__Activity__
Only the lines from the one containing "1456x838 pixels. How" through the final line below belong in the output, copied exactly and without pictures.
---------- Provided records ----------
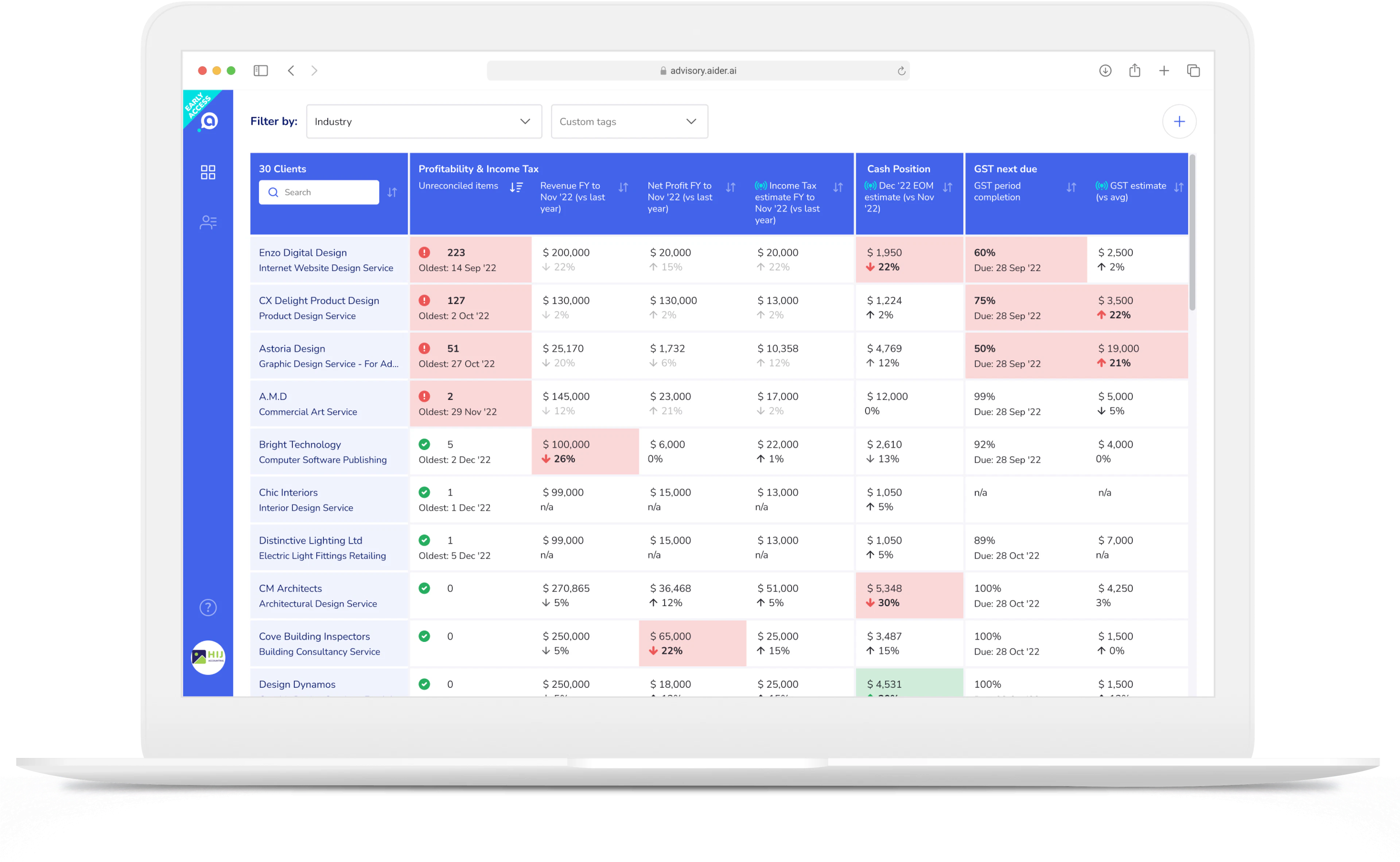Open help via the question mark icon

tap(208, 608)
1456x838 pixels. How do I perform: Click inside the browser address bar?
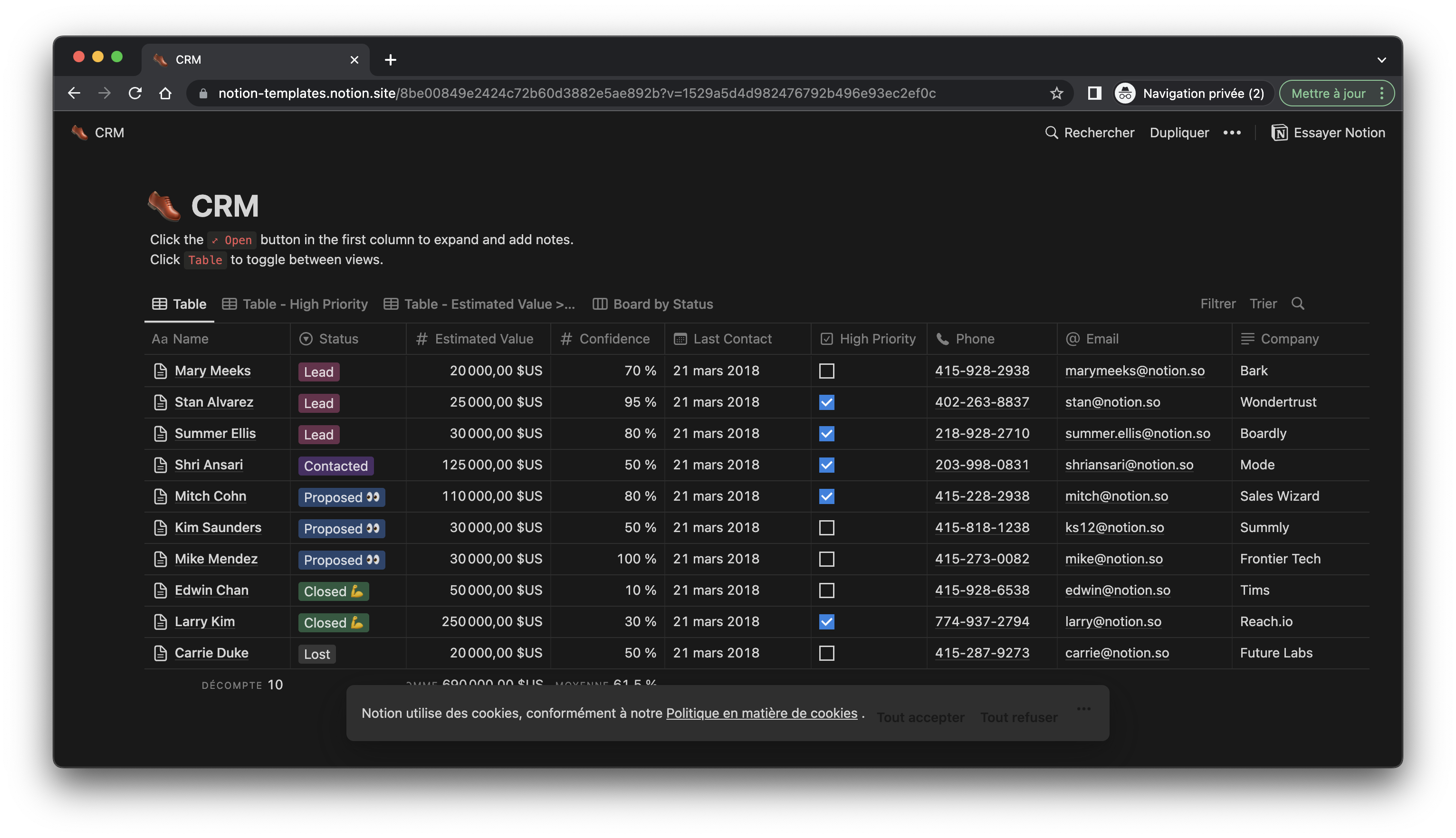(576, 93)
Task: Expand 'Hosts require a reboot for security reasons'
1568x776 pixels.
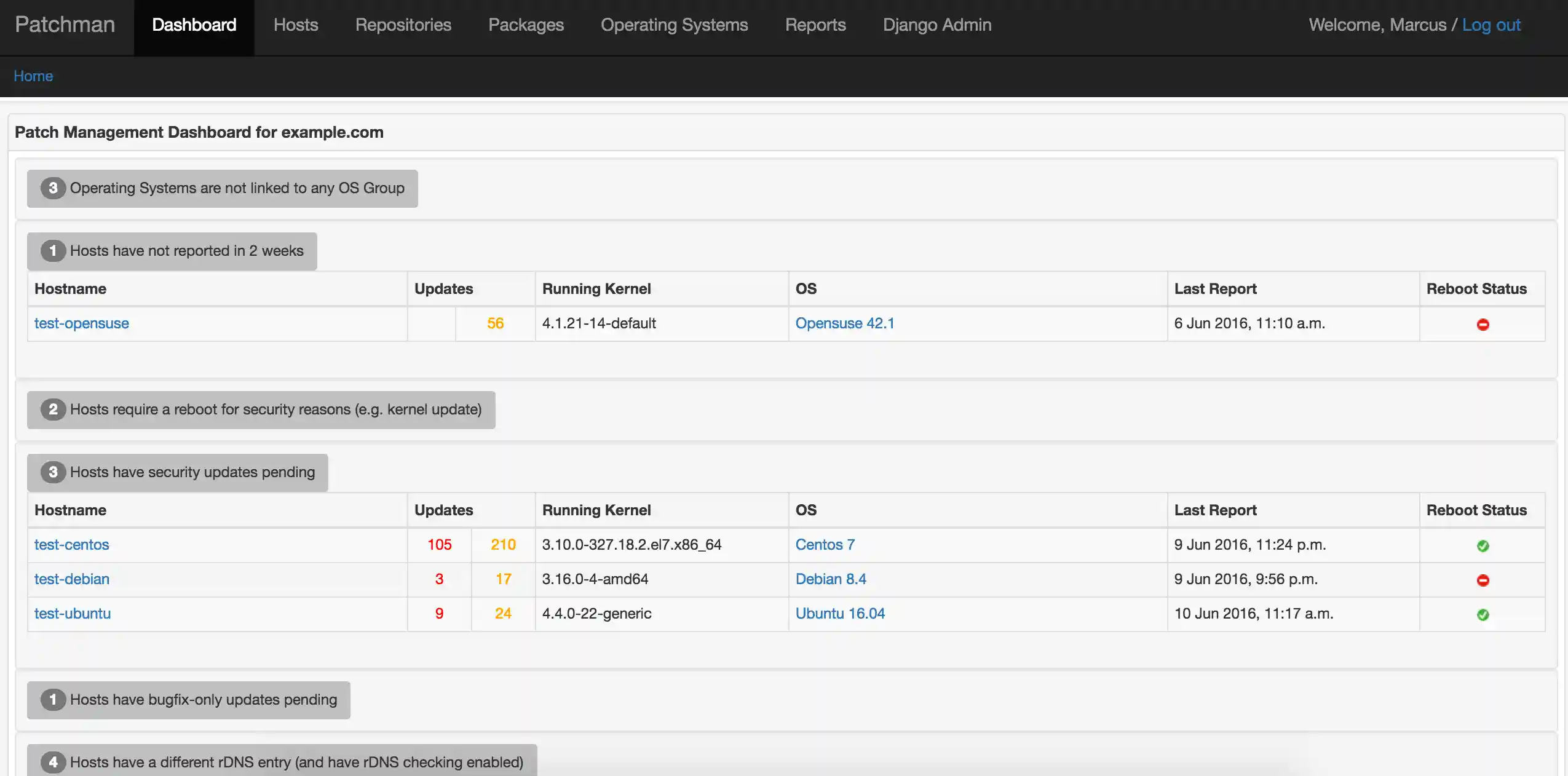Action: (x=275, y=410)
----------
__Solution to this exercise__
1456x838 pixels. How do I perform: Click inside the browser address bar?
(576, 93)
Task: Expand 'Hosts require a reboot for security reasons'
1568x776 pixels.
Action: (x=275, y=410)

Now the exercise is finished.